Cards-Not-Present and Mobile Payment Liability


The EMV liability shift only relates to face-to-face card-present transactions and not to card numbers you key-encrypt where the card is not present, such as an Internet or phone sale.


Dealers using mobile payment devices such as Square also have to purchase new equipment to read the chips on EMV cards. Square has designed two EMV-compatible card readers for Android and iOS devices — one for swiping and one for dipping. These will cost approximately $29 and $39 respectively but also will require programming changes. Until the dealer upgrades, the new EMV cards will be processed without the additional layer of encryption security the chip provides.


Transitioning to a Smarter Card


EMV compliance begins with acquiring new point-of-sale card readers. Systems conversions to accept the cards and training is also required. In effect, you are changing from swiping a card to “card dipping,” which is inserting the chip card into the new terminal reader and waiting for it to process.

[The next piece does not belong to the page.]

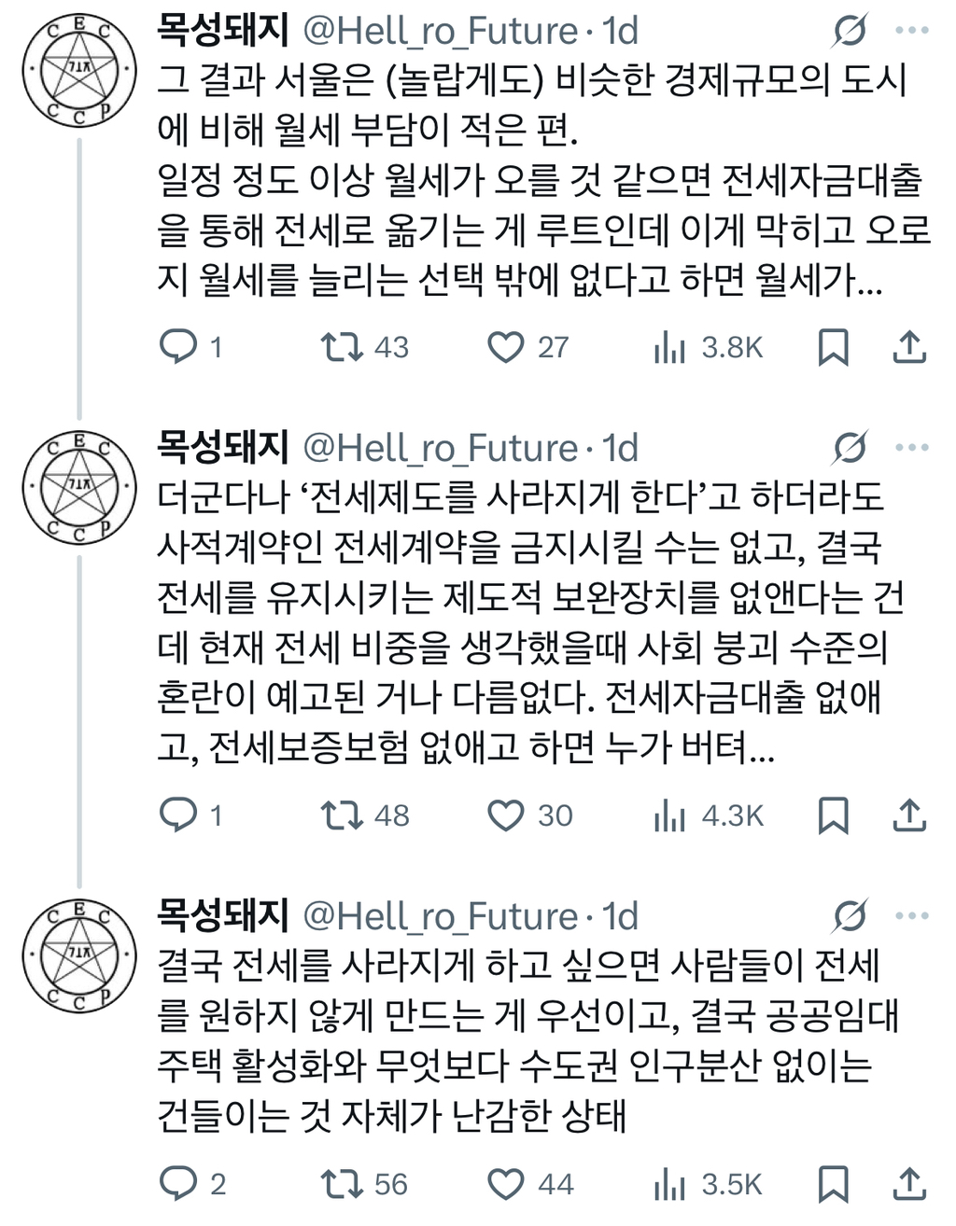Repost the tweet with 43 reposts
The width and height of the screenshot is (956, 1226).
(x=341, y=347)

The new terminals contain a slot to insert the card on the top or side that looks like a sim card. They also allow you to swipe the old magnetic stripe cards but also insert the portion of the card with the chip in it into the reader to read the chip data. The new chip cards will have a magnetic stripe on the back to be used with merchants who have yet to upgrade to EMV.


The card-dipping chip-verification process takes a little longer than a magnetic stripe card swipe. The card issuer determines whether the customer will use a PIN or a signature; most chip cards use a signature. Like today, the customer will sign on the point-of-sale terminal to take responsibility for the payment.


What Should I Do Next?


If your dealers have not already converted their card acceptance devices, they should contact their merchant acquirer who processes their card transactions and discuss appropriate solutions for implementing EMV at the dealership. There will be a lag time in obtaining the new chip card-reading devices and making software changes to be able to read the chip cards and implement the EMV technology. The dealership’s acquirer should be familiar with these processes and work with the dealer for an EMV-compliant solution that is cost-effective for the dealership.


Also, the liability shift risk should be weighed against the compliance costs. It doesn’t take many sales or service transactions that are disputed to make the liability shift generate significant losses for your dealership. What is your chargeback history or experience with counterfeit cards in all aspects of your business — sales, service and parts? Fraud losses on magnetic stripe cards have doubled over the past seven years and swiping magnetic stripe cards is clearly yesterday’s technology. The time to start planning is now and it should begin with a call to your acquirer. Get a sense of costs and timing (don’t forget to include training of employees) and go from there.